RECORDS FOR PROCESSING: Begin

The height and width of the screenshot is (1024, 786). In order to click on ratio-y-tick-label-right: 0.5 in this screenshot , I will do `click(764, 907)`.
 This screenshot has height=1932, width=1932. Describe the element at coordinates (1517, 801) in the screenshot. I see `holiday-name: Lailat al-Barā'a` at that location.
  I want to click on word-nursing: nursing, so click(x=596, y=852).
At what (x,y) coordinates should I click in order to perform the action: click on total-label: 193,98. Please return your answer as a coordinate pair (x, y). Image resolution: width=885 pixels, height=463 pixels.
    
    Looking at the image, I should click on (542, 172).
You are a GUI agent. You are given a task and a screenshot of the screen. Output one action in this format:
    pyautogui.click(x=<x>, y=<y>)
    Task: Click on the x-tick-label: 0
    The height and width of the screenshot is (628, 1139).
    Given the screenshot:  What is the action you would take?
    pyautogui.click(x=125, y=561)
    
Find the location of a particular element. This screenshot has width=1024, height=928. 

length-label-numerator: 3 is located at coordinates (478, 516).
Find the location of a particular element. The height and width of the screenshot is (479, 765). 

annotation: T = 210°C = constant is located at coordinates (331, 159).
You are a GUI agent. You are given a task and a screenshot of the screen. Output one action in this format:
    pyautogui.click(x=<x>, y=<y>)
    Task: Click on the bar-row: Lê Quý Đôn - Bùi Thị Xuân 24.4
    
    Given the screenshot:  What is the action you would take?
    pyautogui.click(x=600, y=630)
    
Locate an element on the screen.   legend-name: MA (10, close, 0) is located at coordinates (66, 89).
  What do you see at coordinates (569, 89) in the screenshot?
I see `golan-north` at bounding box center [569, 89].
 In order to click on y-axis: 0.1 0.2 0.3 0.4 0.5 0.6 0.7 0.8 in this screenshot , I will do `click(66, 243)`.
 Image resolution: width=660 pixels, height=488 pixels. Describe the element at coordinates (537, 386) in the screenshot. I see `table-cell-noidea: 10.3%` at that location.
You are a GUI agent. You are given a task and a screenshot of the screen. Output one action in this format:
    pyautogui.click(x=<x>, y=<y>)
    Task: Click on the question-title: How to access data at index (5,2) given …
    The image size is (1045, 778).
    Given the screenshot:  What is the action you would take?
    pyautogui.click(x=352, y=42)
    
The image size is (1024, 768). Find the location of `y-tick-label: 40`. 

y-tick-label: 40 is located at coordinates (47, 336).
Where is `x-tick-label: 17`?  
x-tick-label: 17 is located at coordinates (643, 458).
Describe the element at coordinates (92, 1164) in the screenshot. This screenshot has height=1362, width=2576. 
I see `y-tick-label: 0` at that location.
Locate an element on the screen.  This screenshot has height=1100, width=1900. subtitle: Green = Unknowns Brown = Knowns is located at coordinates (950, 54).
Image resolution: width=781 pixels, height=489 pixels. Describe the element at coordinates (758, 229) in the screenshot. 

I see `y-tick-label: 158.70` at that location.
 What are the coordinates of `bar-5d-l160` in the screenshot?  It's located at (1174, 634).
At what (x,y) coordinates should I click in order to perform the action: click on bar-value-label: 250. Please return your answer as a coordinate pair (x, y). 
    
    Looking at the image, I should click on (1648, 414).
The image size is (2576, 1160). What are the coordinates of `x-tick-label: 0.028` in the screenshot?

RECORDS FOR PROCESSING: End

List each line of the rows above that contains the word "pair".

OUTPUT FOR THIS EXERCISE>
At what (x,y) coordinates should I click in order to perform the action: click on total-label: 193,98. Please return your answer as a coordinate pair (x, y). Image resolution: width=885 pixels, height=463 pixels.
At what (x,y) coordinates should I click in order to perform the action: click on bar-value-label: 250. Please return your answer as a coordinate pair (x, y). 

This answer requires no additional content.